In all honesty I'm not sure what its supposed to provide protection against. I think they just wan't to force a circle into a square hole. The Client as far as I'm aware are all C# junkies, and its considered good practice to seal classes and methods you don't want to be modified to protect them.
I thought it might be something like that.
Some things come to mind:
First, there are some easy things you can do on the "protection" front, such as use of @private for any/all ivars that don't need to be visible. Obj-C has no such visibility controls for methods, so don't bother with that.
Second, if it's an issue of published vs. unpublished API (not the same as public vs. non-public API), you can put the published API in the YourClass.h file, then define a protocol (YourUnpublishedMethods.h) or a category (YourClass+UnpublishedMethods.h).

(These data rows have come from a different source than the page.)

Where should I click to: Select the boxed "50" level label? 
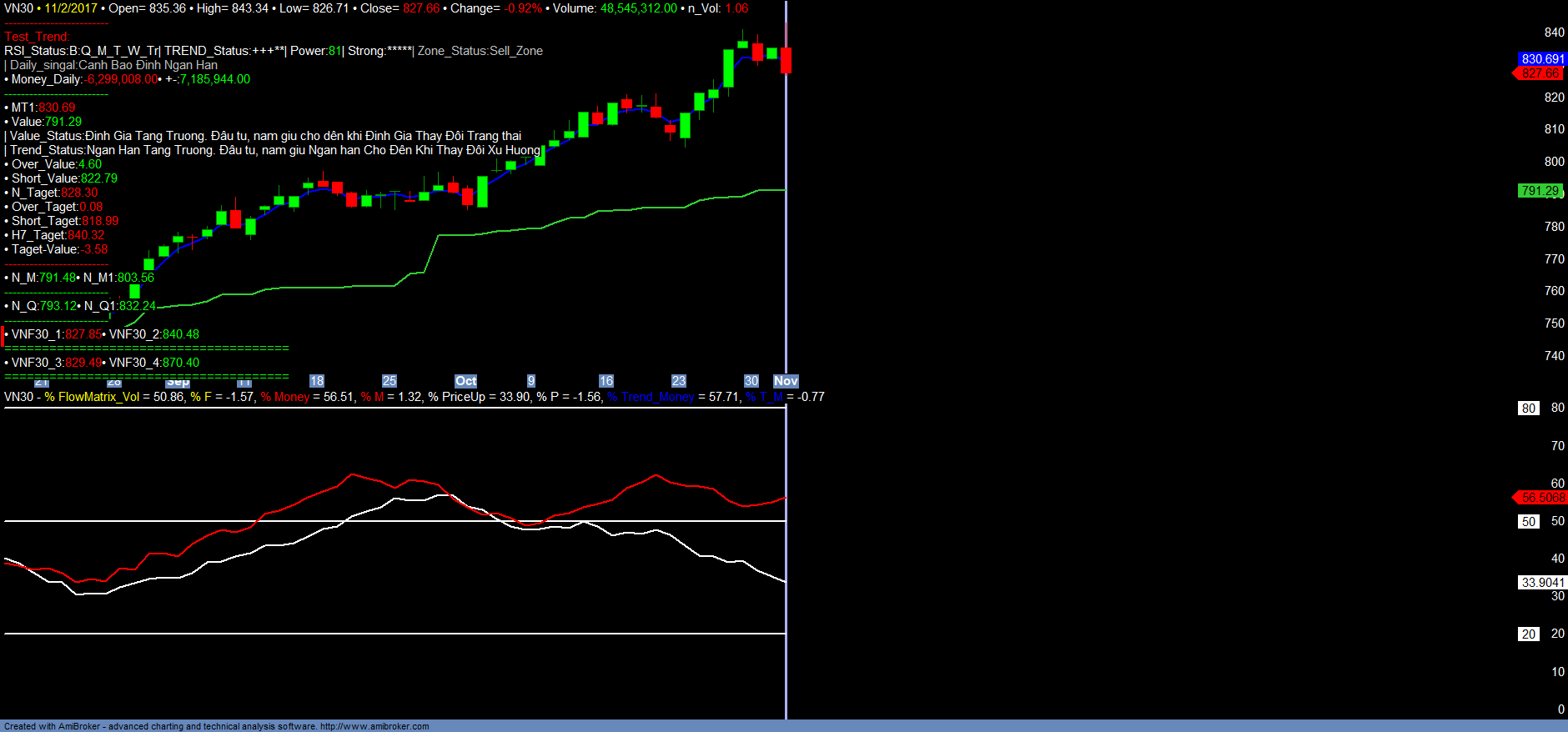coord(1528,522)
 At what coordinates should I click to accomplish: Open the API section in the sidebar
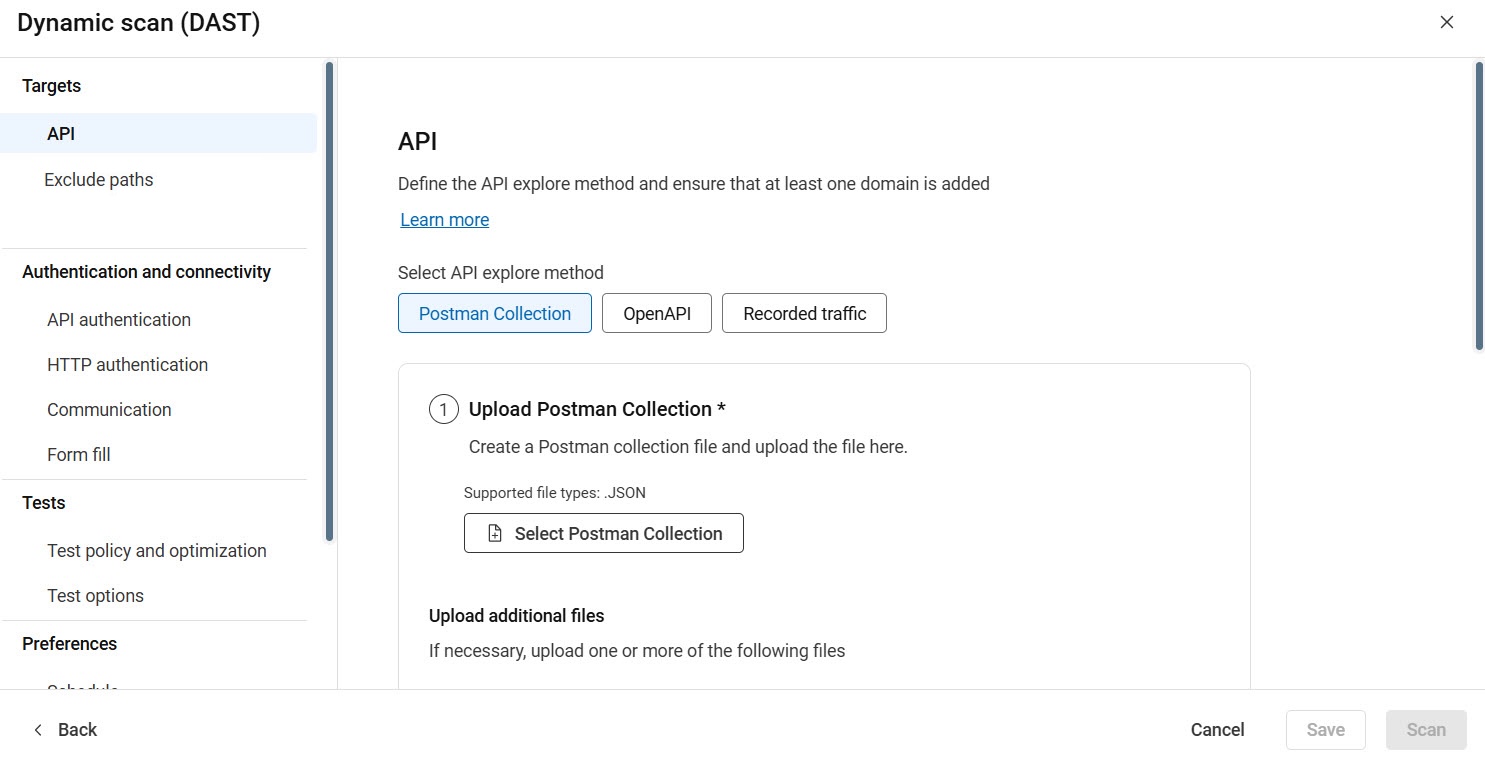tap(60, 133)
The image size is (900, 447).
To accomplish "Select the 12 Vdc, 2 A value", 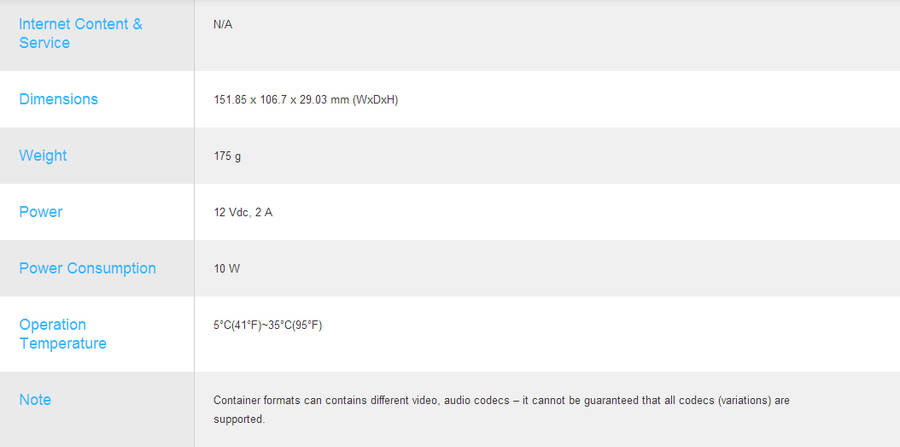I will (x=243, y=212).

The implementation of YourClass.m then implements the protocol, if defined that way, or YourClass+UnpublishedMethods.m implements the category. Just remember that this is NOT a private or protected interface. Anyone who knows the method selector and can figure out the types can send a message. Or you can get selector names using a simple 'nm' command on the binary. It's even possible to figure this stuff out using reflection on an instance at runtime, and then invoke it or log the info for later use.
Third, try explaining to them the reason Objective-C doesn't have some of this stuff, and the reason it's so hard to make it act as if it does, is because Objective-C is a dynamic (late-binding) language, where Java, C#, and others are static (early-binding) languages. "Best practice" depends on the language and its design. The compiler is responsible for more things in static binding, and the runtime either assumes the compiler is correct (potential security issue), or the runtime does the additional checks every time (potential performance lossage). It's not hard to trick the Java compiler into compiling code that doesn't match what the runtime runs with (e.g. a virtual dispatch instead of a non-virtual one), and exciting things will happen at runtime. Depending on the runtime environment's settings, this may or may not cause a runtime error.